Interestingly, the pseudovirus neutralization data is highly associated with the Octet binding affinity and avidity, with R square values of 0.94 and 0.77, respectively. To our knowledge, this is first time in vitro protein-protein binding data has been so closely reflected in in vitro protein-pseudovirus interaction data. In fact, the variants with later dates of emergence tended to have stronger affinity for ACE2, a trend also observed by other groups and suggesting evolution of the interaction over time. This finding may allow for generation of predictable models for therapeutic regimen based on virus variant sequence, which is not provided by monoclonal antibody-based treatment. Compared to treatment with FDA-approved monoclonal antibodies, which requires complex cocktails which may lose binding activity, e.g. Bamlanivimab for Beta, Gamma, Lambda, and Omicron strains, SI–F019 shows good neutralization efficacy for the original strain, and even better neutralization for variants. As there are limitations with using a pseudovirus assay in place of authentic live virus, future experiments could be used to further investigate the activity of SI–F019 and validate the pseudovirus data.

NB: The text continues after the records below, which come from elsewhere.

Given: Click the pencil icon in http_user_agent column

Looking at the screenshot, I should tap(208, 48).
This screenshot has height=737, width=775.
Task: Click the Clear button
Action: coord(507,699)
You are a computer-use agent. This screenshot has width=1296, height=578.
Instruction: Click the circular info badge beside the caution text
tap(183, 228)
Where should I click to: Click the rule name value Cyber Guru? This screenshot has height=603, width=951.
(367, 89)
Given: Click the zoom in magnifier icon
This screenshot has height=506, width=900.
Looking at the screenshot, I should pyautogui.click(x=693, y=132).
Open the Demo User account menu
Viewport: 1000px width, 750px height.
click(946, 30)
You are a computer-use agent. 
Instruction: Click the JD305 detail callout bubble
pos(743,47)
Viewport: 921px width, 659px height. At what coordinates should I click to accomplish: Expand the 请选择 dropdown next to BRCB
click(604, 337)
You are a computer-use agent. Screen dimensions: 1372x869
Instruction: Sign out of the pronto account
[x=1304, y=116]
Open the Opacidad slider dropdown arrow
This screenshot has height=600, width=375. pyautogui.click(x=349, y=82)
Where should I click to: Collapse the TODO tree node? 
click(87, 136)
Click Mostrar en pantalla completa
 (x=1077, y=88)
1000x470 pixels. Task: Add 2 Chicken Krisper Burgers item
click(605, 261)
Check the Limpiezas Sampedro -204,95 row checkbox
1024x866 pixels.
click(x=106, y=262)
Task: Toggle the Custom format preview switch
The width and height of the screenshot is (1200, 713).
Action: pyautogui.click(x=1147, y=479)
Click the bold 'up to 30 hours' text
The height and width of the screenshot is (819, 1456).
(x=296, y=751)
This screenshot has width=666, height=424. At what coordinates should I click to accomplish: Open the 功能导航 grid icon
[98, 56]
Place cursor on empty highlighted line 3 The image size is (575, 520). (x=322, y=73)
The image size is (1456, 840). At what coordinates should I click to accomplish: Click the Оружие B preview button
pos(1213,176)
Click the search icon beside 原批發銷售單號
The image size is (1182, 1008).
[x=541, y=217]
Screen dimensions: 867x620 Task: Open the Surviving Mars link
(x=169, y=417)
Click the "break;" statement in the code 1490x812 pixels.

Collectively, these results suggest that SI–F019 will be a promising treatment for COVID-19 which may provide an additional modality to address the ongoing immune escape issue of evolving variants. Future studies will seek to demonstrate whether SI–F019 retains strong binding to the growing list of novel variants of concern. In the meantime, a phase I clinical trial evaluating safety of SI–F019 in healthy patients has been conducted (ClinicalTrials.gov Identifier: NCT04851444) and is being analyzed in preparation for future clinical studies.

Funding

This research did not receive any specific grant from funding agencies in the public, commercial, or not-for-profit sectors.

Declaration of competing interest

T.T., J.K., M.G., A.W., D.C., H.Z., A.M., Y.Z., D.G. are employees of SystImmune, Inc, while S.Z., Y.Z. and M.D. are employees of Sichuan Baili-Bio (Chengdu) Pharmaceutical Co., Ltd. Two patent applications have been filed by SystImmune, Inc. for content disclosed herein. SI–F019 is in ongoing clinical trials (NCT04851444).